Si alguien quiere ver y emocionarse de verdad, sufrir y gozar hasta llegar al delirio y pasar de largo, que espere hasta 2026 y se monte al vuelo en alas de un verdadero Mundial. Desde allá arriba podrá divisar rivalidades, enfrentamientos, enconos, amores y desamores, hidalguías y odios en partidos en los que los sentimientos nacionalistas son el más grande y genuino espíritu de competencia.
El fútbol desparrama sobre las canchas todo lo que puede envolver un verdadero encuentro de países en su más pura expresión, en su sentido más auténtico de nacionalidades.
Todo esto viene a cuento luego de seguir el Clásico Mundial de Beisbol, jugado hace unos meses, y el Mundial de Baloncesto, en disputa hasta ayer en Japón, Filipinas e Indonesia. En la pelota, compañeros de equipo se enfrentan, porque al final tienen el mismo denominador común de ser todos jugadores de las grandes ligas. Cosa parecida acontece en el baloncesto, que es un campeonato de hombres de la NBA contra hombres de la NBA
¿Qué mundiales podrán ser esos? Los mundiales dejan de serlo en virtud de un compañerismo inocultable, de unos abrazos, “¿y que hay, cómo te va con tal equipo?”, “no muy bien, quisiera un contrato mejor”. Claro, hay episodios del Clásico, como el enfrentamiento Shohei Othani-Mike Trout que puso fin al partido decisivo Japón-Estados Unidos, pero son situaciones excepcionales.
También acontecen en el fútbol cuando compañeros de equipo se enfrentan por ser de nacionalidades diferentes, pero esto resulta poco común. Hay en ellos aquel deseo por demostrar no solo su capacidad de jugador, sino el orgullo de que, por encima de profesionalismos y dinero el fútbol de su país es el que prevalece.
Y quizá sea esta la manifestación de algún deporte altamente profesionalizado, como el fútbol, que esté fuera de toda sospecha en relación a la avidez monetaria de los jugadores, así sea vencer, en el fondo de todas las cosas, la razón de elevar su cotización en la apuesta del dinero.
A más grande victoria, mejor contrato: ¿hay alguien que lo dude?
Al final del camino, y para ser realistas, el verdadero mundial de beisbol está en las grandes ligas y el de baloncesto en la NBA; por eso es que la atención de los que pretenden tomarse el título de mundialistas no es multitudinaria, de mayorías, sino básicamente para aquellos aficionados realmente interesados en sus deportes preferidos o para curiosos, pero sin la pasión que a menudo despierta el gran fútbol.
Beisbol y baloncesto son espectáculos de alto nivel, cómo no, pero el hecho de ser Estados Unidos el patrón de los deportes de pelota y cesta desvirtúa los choques de auténticos antagonistas: no hay rabia ni hay dientes apretados; solo la satisfacción del deber cumplido.
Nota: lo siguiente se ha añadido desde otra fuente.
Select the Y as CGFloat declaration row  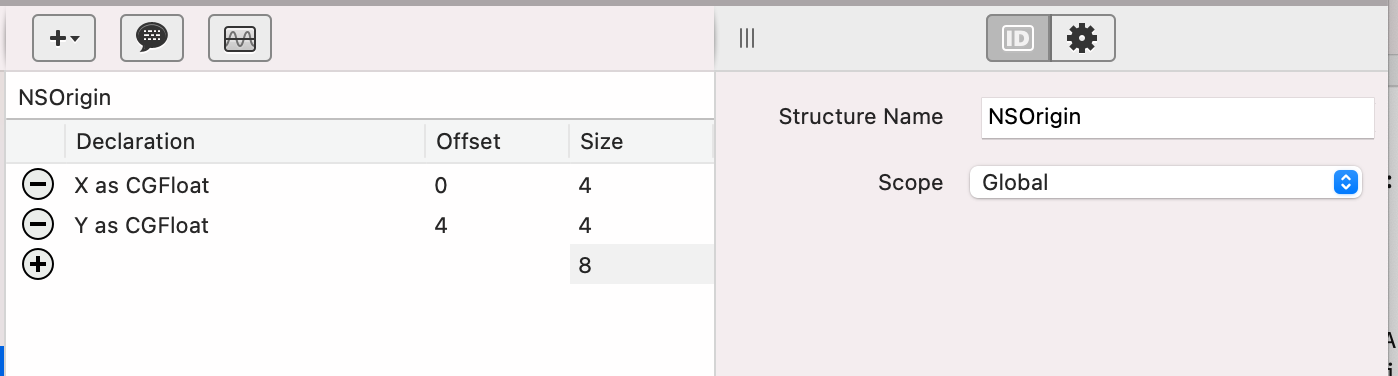pos(359,225)
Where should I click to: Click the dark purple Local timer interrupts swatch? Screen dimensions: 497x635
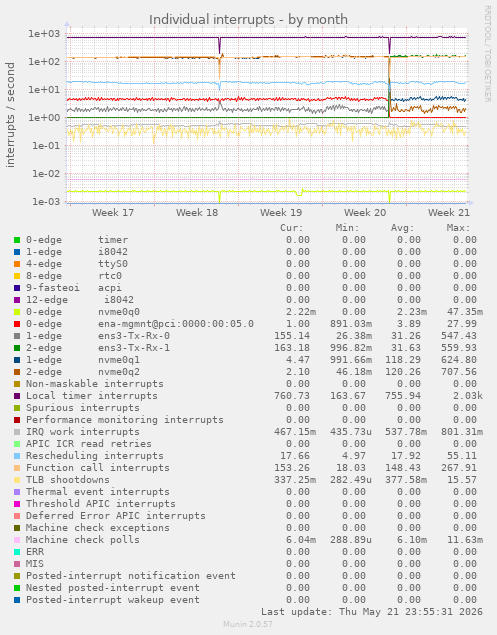click(x=17, y=396)
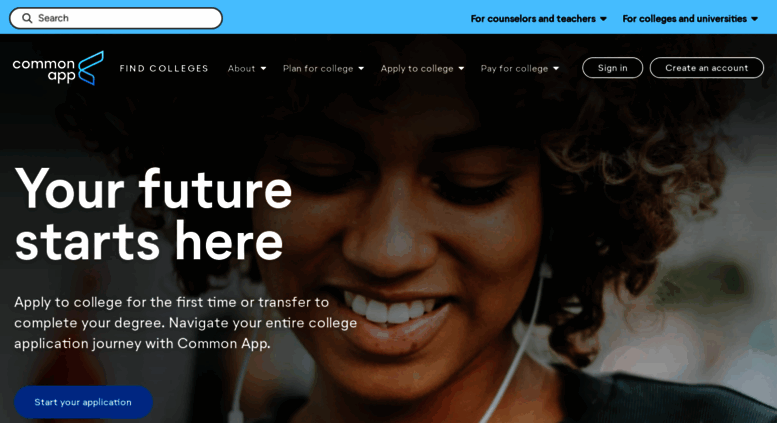Click the caret beside Plan for college
The height and width of the screenshot is (423, 777).
[361, 68]
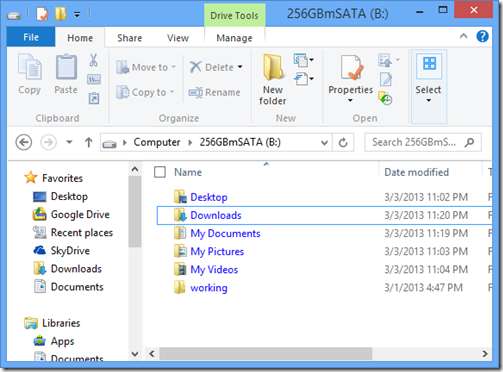This screenshot has width=503, height=372.
Task: Click the horizontal scrollbar thumb
Action: coord(266,354)
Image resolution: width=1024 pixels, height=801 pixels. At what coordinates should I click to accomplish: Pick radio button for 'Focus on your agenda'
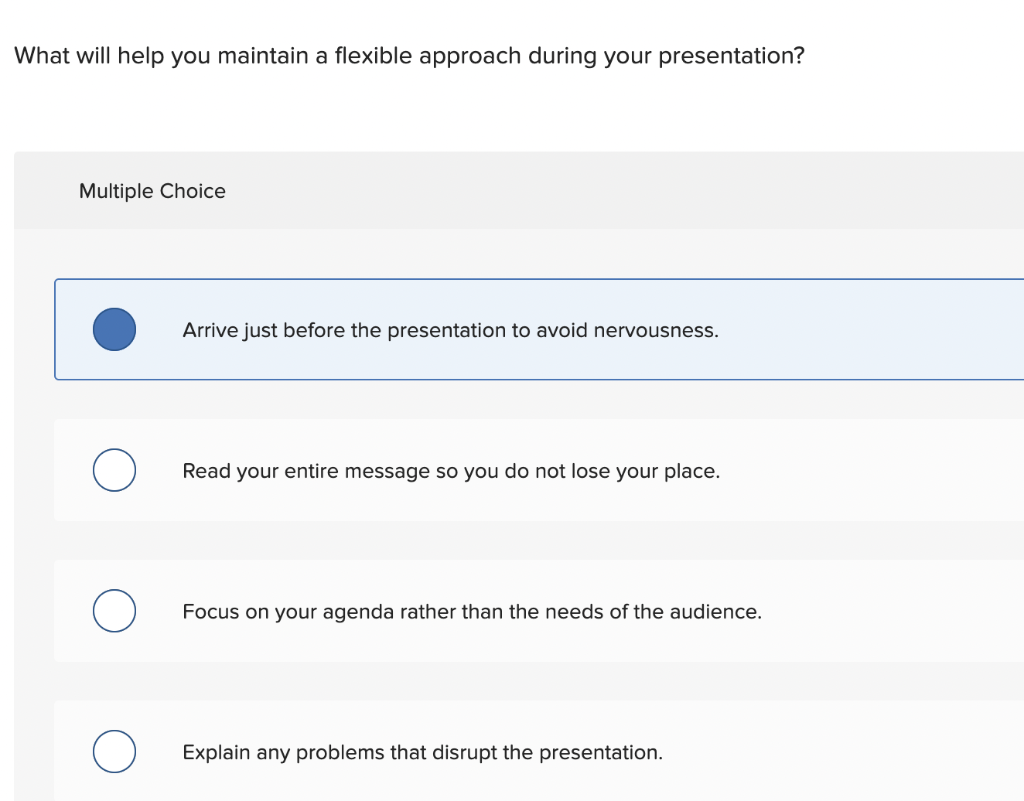[x=114, y=611]
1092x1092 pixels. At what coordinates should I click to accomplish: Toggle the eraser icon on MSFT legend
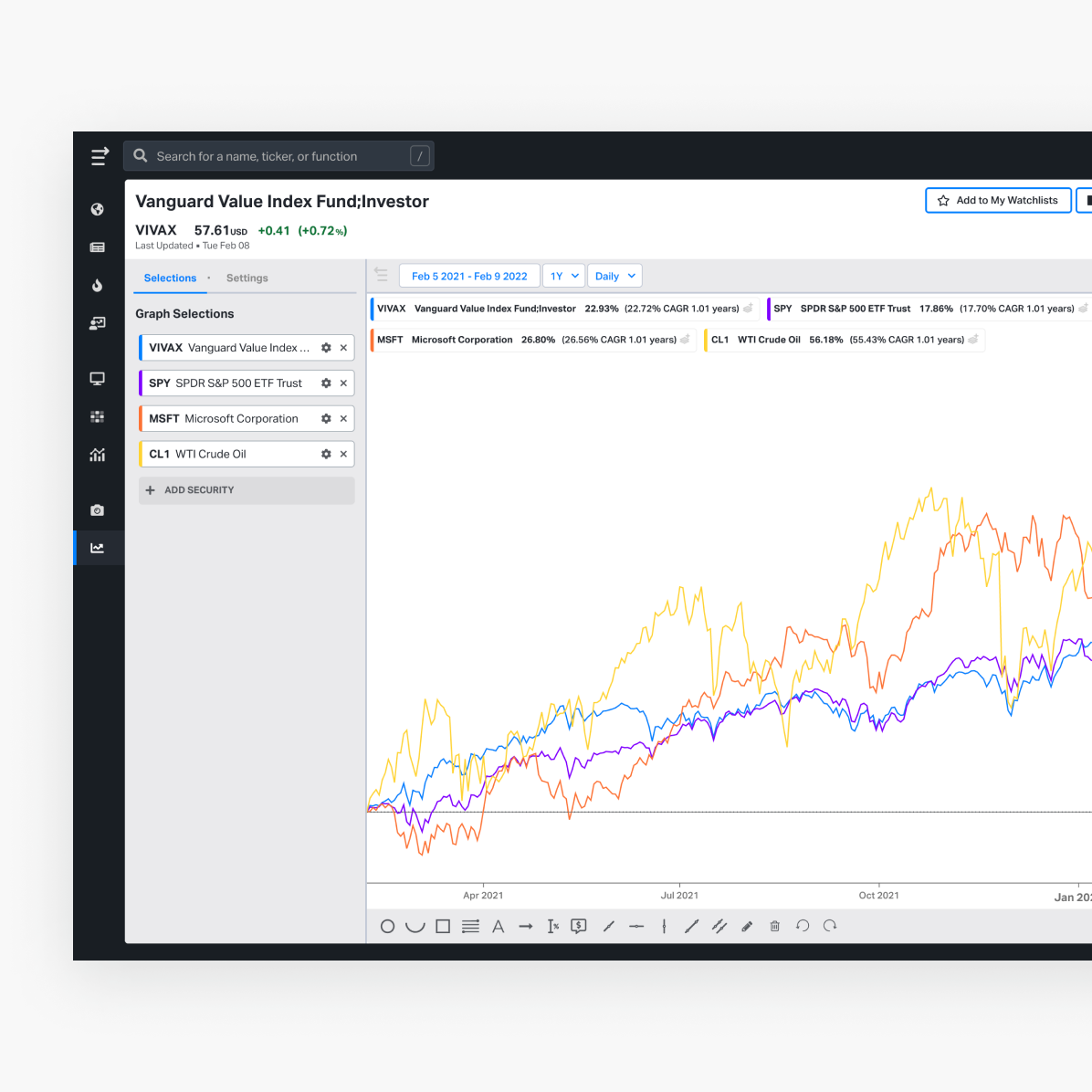pos(686,340)
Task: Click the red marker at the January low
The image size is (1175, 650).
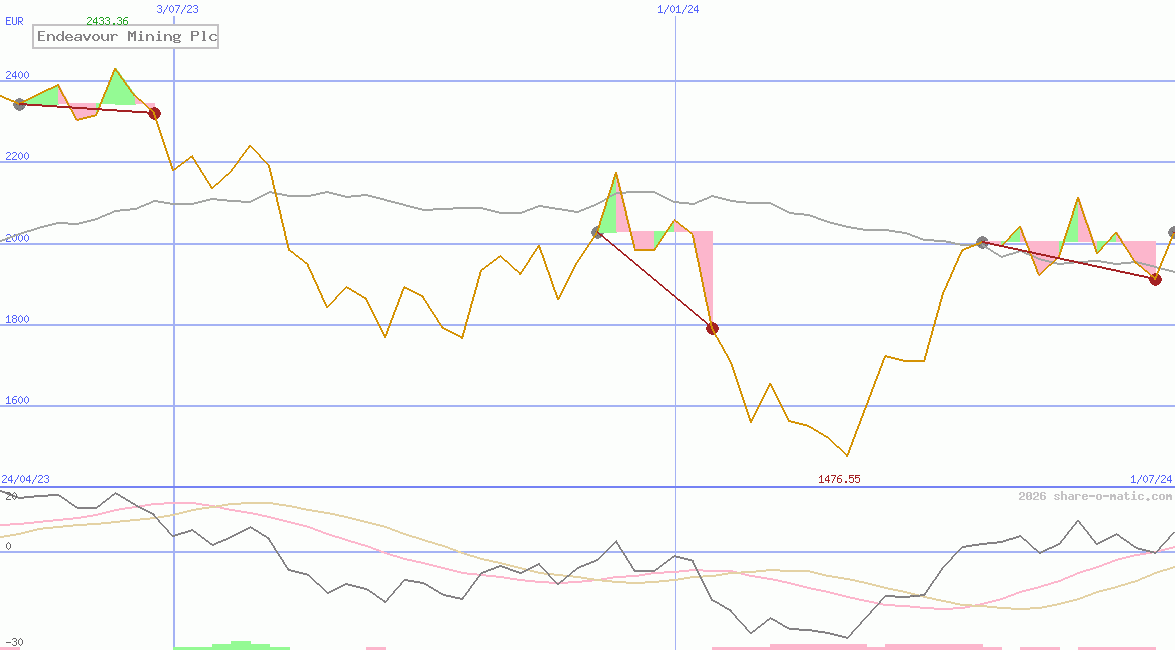Action: pyautogui.click(x=712, y=328)
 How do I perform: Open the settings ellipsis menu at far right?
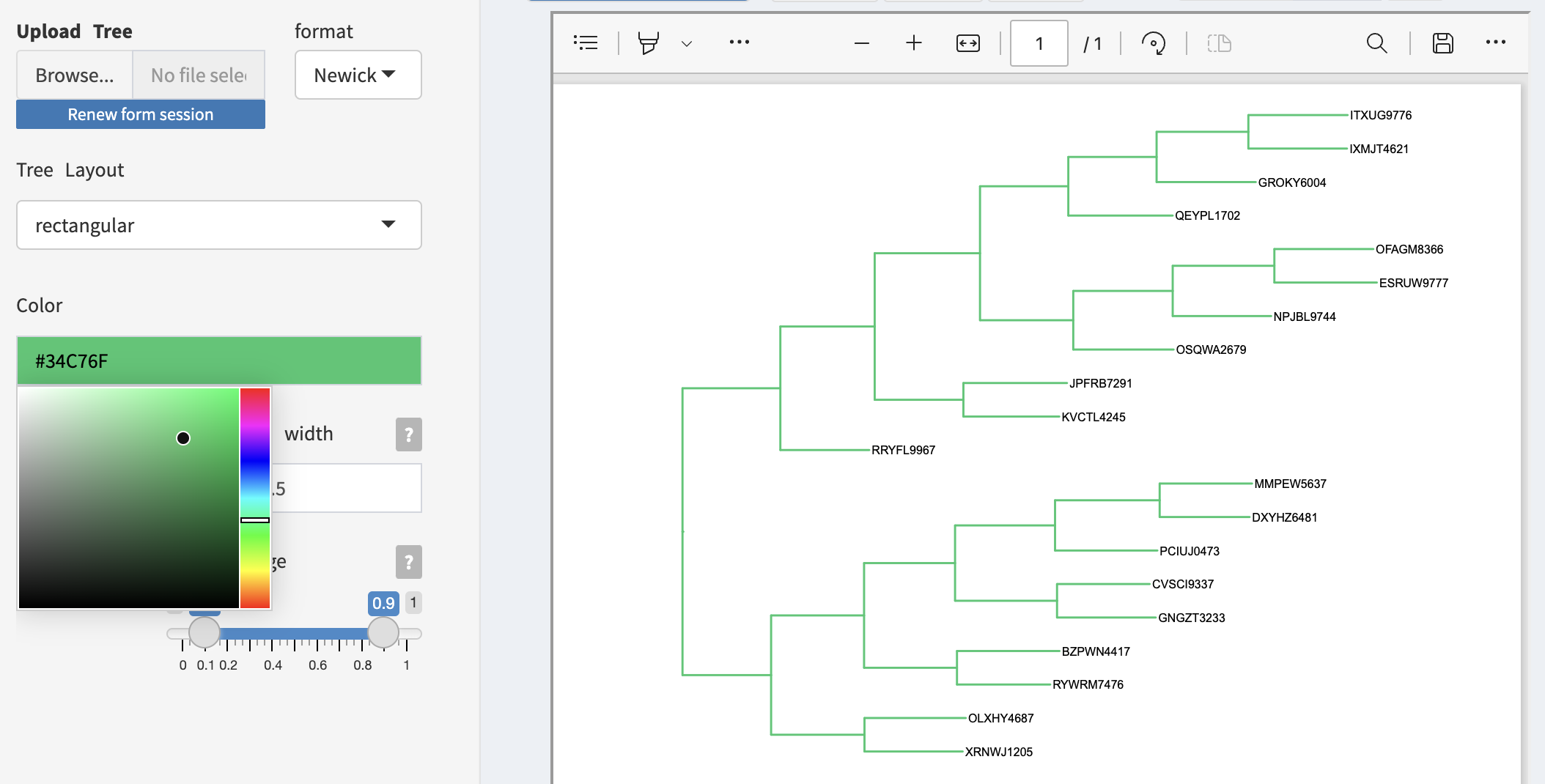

No hay Clásico Mundial o Mundial de Baloncesto genuinos; solo hay, en la verdad-verdadera, grandes ligas y NBA.
Y más mundiales
Ser mundialista no es una fiebre nueva o alta temperatura de estos tiempos; siempre la ha habido y ha llegado a ser noticia de importancia. Recordemos a las hermanas Carrasco: Ana, María Victoria y María Esperanza, campeonas del mundo en esquí acuático en aquellos años 70 y 80.
No obstante, algunos periodistas y aficionados dudaron de esos títulos, pues se decía que los obtenían en competencias que organizaba su padre con solo algunos países del área: Curazao, Aruba, Puerto Rico, República Dominicana competían con las muchachas venezolanas, pero sin que aquello tuviese un auténtico carácter universal.
Empero, sus triunfos quedaron en los registros del deporte venezolano y en el imaginario popular como conquistas absolutas y valederas, y fueron celebrados en el país así aquel deporte no fuera entonces, ni tampoco ahora, de grandes multitudes.